By W. Alejandro Sanchez
Council on Hemispheric Affairs
The events of this upcoming January 27, 2014 are likely to determine the short and long-term future regarding the relations between Peru and Chile. On that date, the International Court of Justice (ICJ) in The Hague will announce its ruling on a long-standing maritime dispute between the two South American coastal states.
In dispute is an area of approximately 38,000 square kilometers of the Pacific Ocean. The nation that controls it will see great benefits to its fishing industry – the Peruvian media explains that this area is rich with sea life like the jurel and the anchoveta (of the anchovy family). The association of artisanal fishermen of Arica in Chile have claimed that if the aforementioned disputed territory is surrendered to Peru, they could lose 40% of their fishing territory.
Peru went to the ICJ to resolve this dispute in 2008; six years later, the court will finally give its verdict. A December 2013 ICJ press release solemnly declares that, “It is recalled that the judgments of the Court have binding force and are without appeal for the parties concerned.”
Both sides have put forward compelling cases by their advocates.
Chile argues that Lima agreed to Santiago’s version of the border via agreements in 1952 and again in 1954. On the other hand, the Peruvian government argues that these accords addressed fishing rights, not the delimitation of the maritime border.
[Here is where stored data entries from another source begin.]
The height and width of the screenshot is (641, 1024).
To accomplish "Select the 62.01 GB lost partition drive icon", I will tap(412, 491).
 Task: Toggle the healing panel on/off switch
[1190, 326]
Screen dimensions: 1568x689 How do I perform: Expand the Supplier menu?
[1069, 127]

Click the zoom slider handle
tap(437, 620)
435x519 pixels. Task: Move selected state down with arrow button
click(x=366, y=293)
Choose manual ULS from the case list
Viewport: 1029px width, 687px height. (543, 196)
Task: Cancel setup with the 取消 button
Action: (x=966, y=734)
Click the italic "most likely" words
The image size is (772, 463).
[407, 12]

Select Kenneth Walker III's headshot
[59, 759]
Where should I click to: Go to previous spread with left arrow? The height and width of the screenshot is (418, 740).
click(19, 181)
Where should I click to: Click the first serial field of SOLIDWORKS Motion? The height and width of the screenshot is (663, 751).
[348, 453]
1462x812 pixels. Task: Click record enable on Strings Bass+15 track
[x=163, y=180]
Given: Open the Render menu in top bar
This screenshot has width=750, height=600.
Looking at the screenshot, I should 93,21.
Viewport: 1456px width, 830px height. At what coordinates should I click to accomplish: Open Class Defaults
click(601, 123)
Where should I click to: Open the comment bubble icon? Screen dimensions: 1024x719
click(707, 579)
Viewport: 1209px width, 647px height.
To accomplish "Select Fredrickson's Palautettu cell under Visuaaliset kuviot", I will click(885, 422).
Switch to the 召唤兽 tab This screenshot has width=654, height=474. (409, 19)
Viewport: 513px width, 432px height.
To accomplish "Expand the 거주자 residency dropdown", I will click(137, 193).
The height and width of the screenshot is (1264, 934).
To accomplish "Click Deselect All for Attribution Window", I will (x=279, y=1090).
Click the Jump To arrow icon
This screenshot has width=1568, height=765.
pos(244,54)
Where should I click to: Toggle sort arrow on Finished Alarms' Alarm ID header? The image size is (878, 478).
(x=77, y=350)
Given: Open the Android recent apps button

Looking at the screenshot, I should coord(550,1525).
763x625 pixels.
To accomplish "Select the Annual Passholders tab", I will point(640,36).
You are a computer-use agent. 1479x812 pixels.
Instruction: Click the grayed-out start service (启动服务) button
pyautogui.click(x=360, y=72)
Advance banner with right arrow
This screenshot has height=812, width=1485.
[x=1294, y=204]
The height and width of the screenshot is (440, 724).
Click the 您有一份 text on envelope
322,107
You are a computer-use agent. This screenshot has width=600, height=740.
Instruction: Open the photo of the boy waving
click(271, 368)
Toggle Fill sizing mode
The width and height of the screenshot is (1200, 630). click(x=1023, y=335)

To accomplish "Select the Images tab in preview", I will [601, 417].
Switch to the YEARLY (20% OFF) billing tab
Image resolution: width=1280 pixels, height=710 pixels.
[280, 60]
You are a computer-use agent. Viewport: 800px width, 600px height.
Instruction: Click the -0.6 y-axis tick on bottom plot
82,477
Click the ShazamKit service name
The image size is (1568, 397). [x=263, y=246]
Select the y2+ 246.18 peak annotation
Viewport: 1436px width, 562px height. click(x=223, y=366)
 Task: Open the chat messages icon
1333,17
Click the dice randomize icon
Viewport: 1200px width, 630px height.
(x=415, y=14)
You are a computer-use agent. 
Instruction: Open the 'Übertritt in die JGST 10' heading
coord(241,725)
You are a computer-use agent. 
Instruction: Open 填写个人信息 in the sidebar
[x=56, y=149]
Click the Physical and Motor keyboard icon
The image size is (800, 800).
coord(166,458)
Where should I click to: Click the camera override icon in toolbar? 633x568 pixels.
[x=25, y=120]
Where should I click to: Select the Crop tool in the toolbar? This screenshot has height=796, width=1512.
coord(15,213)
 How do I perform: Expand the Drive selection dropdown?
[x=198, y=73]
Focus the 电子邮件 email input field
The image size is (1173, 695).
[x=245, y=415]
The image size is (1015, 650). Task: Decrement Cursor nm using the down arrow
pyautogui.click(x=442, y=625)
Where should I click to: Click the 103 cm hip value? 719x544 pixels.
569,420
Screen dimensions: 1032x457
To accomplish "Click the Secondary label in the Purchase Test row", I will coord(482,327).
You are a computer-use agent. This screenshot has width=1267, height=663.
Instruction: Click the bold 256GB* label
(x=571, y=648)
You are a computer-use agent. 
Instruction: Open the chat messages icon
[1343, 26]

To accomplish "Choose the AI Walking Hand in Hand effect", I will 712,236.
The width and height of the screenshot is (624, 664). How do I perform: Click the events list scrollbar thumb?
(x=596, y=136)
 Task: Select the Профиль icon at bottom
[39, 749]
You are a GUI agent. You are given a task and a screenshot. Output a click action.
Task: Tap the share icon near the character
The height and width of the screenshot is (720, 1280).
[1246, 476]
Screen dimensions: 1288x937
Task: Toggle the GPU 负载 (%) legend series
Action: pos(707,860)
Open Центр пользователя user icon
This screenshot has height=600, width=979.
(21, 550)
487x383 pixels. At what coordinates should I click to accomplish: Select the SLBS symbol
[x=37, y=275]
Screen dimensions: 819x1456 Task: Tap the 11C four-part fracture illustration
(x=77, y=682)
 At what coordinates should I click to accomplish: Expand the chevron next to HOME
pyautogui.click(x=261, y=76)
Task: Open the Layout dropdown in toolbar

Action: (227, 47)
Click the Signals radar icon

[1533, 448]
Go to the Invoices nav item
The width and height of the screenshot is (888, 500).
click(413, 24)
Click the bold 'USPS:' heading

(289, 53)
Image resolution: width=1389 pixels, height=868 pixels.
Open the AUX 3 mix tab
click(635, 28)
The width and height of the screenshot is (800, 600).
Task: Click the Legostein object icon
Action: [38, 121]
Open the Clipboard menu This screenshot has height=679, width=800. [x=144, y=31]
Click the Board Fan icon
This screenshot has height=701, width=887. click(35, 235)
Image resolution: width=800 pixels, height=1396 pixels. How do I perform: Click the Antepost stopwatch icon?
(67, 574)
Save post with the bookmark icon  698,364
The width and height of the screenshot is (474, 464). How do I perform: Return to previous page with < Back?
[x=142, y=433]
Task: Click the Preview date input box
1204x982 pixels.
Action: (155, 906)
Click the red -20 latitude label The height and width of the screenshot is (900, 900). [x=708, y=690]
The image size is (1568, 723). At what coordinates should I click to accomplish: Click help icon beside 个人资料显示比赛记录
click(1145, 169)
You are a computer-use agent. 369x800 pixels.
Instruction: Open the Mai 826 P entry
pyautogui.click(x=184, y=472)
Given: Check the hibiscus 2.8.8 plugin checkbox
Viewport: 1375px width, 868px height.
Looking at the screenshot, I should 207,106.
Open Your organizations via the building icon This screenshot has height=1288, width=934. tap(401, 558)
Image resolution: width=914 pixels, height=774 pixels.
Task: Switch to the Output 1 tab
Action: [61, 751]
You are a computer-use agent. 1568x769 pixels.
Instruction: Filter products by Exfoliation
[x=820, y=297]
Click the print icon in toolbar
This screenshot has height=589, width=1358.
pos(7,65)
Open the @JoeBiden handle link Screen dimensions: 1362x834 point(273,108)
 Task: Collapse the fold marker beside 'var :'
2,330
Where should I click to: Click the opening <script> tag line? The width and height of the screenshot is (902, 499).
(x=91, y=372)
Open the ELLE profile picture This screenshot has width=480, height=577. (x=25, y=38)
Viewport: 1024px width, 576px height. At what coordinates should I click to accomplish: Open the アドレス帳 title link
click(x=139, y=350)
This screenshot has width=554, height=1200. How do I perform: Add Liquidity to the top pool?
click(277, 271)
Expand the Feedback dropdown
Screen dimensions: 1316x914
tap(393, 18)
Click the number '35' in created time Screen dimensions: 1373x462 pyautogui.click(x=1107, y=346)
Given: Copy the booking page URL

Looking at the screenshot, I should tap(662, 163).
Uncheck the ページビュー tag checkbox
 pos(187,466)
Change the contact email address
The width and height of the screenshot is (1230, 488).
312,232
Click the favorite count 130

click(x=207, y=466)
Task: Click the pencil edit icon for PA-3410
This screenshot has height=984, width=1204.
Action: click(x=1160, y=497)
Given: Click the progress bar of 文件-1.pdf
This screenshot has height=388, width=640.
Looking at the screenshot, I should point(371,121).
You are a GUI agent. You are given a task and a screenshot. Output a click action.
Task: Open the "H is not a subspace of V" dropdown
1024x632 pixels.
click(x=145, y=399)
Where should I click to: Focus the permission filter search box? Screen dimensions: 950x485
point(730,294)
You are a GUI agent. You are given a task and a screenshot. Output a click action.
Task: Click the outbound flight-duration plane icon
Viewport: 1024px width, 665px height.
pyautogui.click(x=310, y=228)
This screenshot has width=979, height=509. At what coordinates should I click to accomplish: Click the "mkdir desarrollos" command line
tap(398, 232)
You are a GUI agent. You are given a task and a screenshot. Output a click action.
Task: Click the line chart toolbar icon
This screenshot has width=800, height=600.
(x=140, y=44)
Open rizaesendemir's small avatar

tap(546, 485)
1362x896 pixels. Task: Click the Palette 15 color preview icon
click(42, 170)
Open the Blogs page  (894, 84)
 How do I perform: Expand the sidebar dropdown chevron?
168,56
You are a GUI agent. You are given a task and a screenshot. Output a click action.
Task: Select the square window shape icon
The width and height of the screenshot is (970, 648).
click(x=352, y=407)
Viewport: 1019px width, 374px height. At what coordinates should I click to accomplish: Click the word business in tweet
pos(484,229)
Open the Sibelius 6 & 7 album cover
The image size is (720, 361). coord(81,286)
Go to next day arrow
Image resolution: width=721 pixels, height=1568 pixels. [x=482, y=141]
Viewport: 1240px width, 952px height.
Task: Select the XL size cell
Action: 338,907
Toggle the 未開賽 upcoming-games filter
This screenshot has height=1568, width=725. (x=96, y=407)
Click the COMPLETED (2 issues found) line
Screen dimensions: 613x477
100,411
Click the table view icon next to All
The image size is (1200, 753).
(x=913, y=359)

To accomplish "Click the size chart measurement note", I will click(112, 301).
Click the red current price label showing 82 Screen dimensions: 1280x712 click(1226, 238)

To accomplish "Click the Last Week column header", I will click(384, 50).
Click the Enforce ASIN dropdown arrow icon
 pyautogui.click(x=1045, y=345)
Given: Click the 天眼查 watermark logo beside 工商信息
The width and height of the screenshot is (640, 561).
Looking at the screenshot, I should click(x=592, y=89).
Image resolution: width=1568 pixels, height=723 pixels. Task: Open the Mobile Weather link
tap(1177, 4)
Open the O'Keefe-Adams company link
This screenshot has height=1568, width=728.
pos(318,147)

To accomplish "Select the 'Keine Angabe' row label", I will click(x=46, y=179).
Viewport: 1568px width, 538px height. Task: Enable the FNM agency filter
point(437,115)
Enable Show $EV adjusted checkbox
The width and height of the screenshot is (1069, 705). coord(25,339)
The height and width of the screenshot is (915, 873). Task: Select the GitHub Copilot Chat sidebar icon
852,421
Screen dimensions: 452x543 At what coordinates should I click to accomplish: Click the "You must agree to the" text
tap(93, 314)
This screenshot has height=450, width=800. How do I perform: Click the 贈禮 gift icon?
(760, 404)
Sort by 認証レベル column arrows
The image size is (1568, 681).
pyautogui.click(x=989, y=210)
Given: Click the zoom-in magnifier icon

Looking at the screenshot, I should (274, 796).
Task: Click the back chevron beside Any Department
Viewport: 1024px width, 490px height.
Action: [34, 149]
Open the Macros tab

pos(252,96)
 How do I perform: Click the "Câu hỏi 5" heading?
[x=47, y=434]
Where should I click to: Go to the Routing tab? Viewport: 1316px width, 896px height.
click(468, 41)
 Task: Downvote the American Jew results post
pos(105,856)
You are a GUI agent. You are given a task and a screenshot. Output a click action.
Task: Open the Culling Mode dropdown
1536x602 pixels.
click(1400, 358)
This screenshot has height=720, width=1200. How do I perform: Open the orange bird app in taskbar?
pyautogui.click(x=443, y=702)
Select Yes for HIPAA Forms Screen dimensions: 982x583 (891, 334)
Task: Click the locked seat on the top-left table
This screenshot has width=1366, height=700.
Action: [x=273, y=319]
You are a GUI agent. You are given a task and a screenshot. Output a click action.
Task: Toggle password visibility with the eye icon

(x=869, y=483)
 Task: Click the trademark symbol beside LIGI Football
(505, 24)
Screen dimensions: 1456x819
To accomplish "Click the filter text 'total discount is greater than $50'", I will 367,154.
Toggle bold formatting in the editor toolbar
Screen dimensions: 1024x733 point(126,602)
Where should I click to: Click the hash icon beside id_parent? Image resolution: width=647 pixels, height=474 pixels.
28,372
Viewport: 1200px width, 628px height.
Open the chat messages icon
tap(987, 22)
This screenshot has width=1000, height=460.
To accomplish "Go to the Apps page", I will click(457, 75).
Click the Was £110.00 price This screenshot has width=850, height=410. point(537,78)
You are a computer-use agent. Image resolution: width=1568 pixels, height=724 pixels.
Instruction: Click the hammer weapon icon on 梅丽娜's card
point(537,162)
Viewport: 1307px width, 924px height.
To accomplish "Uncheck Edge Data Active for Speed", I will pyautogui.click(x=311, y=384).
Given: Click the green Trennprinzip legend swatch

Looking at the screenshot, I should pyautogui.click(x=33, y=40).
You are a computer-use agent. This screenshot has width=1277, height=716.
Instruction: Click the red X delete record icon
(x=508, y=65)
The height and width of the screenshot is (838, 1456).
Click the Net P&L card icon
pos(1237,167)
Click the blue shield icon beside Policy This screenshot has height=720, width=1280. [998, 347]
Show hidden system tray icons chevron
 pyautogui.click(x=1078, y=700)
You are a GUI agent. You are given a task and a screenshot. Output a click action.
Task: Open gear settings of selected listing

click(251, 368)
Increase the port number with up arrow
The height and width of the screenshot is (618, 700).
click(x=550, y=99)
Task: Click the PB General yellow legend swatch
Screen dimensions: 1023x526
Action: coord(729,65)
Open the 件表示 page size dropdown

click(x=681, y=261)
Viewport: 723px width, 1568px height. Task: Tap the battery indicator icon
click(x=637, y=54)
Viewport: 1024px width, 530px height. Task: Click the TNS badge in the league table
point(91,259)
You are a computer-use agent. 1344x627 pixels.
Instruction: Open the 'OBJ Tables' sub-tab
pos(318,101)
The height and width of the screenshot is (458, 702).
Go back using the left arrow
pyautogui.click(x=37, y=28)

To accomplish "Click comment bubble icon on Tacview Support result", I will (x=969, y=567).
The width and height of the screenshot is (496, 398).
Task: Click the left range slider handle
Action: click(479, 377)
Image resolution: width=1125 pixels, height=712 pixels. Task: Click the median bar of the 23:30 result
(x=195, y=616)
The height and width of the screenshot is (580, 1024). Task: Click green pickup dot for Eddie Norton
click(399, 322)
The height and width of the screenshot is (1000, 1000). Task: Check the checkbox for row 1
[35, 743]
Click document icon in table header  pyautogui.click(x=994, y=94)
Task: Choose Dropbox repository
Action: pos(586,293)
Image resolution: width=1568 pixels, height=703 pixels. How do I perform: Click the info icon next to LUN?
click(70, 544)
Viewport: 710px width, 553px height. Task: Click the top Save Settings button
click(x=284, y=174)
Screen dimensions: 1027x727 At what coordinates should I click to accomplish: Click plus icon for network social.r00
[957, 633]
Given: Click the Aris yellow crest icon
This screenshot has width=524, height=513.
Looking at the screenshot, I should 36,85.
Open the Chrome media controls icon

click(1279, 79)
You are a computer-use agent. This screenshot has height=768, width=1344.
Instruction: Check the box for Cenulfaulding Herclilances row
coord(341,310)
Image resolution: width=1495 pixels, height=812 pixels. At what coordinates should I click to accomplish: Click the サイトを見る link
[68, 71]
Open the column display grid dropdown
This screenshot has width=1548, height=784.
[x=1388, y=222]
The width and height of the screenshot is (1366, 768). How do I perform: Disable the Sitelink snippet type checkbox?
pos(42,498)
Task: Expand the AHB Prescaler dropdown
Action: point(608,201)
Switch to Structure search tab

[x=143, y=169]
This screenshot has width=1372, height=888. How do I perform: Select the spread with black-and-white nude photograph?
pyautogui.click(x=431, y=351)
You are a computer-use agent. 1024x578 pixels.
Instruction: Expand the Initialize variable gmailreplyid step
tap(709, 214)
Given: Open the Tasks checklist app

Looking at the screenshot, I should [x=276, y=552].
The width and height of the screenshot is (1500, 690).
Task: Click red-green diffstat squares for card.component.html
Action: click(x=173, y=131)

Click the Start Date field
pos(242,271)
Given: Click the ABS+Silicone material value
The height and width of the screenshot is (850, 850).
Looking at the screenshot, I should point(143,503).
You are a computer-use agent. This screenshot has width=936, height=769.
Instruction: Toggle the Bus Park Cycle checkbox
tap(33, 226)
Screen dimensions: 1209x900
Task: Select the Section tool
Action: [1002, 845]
Lima also wants the ICJ to rule that the border between the two states was limited in a 1929 Treaty and a 1930 demarcation process.
To protect their country’s interests at The Hague, Santiago and Lima have sent teams of international lawyers (interestingly Chile refuses to publicize the names and salaries of its lawyers) and diplomats, such as Peru’s renowned diplomat Allan Wagner.
Unsurprisingly, private companies involved in fishing are interested in the verdict, hence they have supported their respective governments; for example Angelini, a conglomerate of Chilean fisheries, has provided the Chilean Ministry of Foreign Affairs with information to back Chile’s claim. Representatives from both governments have optimistically declared that the ICJ will rule in their favor.
Historically, Peru and Chile have not had ideal inter-state relations dating back to the War of the Pacific. That conflict lasted from 1879 to 1883 and involved Peru, Bolivia and Chile (the latter which received major amounts of military aid from the British Empire).
This 19th century conflict has defined modern day inter-state relations between the three South American nations; due to the war, in which Chile emerged victorious, Bolivia was rendered a landlocked nation while Peru lost the copper-rich regions of Arica and Tarapaca.
Even though Chile and Peru have developed commercial and diplomatic ties, there are also occasional spikes of tensions between the two nations, such as Peruvian hackers reportedly attacking Chilean government websites and vice-versa.
There are also occasional low-key incidents that easily exacerbate nationalistic sentiments. For example, when a Peruvian tourist raised the Peruvian flag in Arica (a territory that Chile gained during the 19th century war’); he was arrested by the Chilean police.
Moreover, there are also disputes over traditional goods such as Pisco, a famous Peruvian drink, that Chile claims was originally created in its country. Additionally, both countries claim that the potato originates in their respective territories.
Furthermore, there have been occasions when ties between the governments turned tense and the possibility of armed conflict became a real option.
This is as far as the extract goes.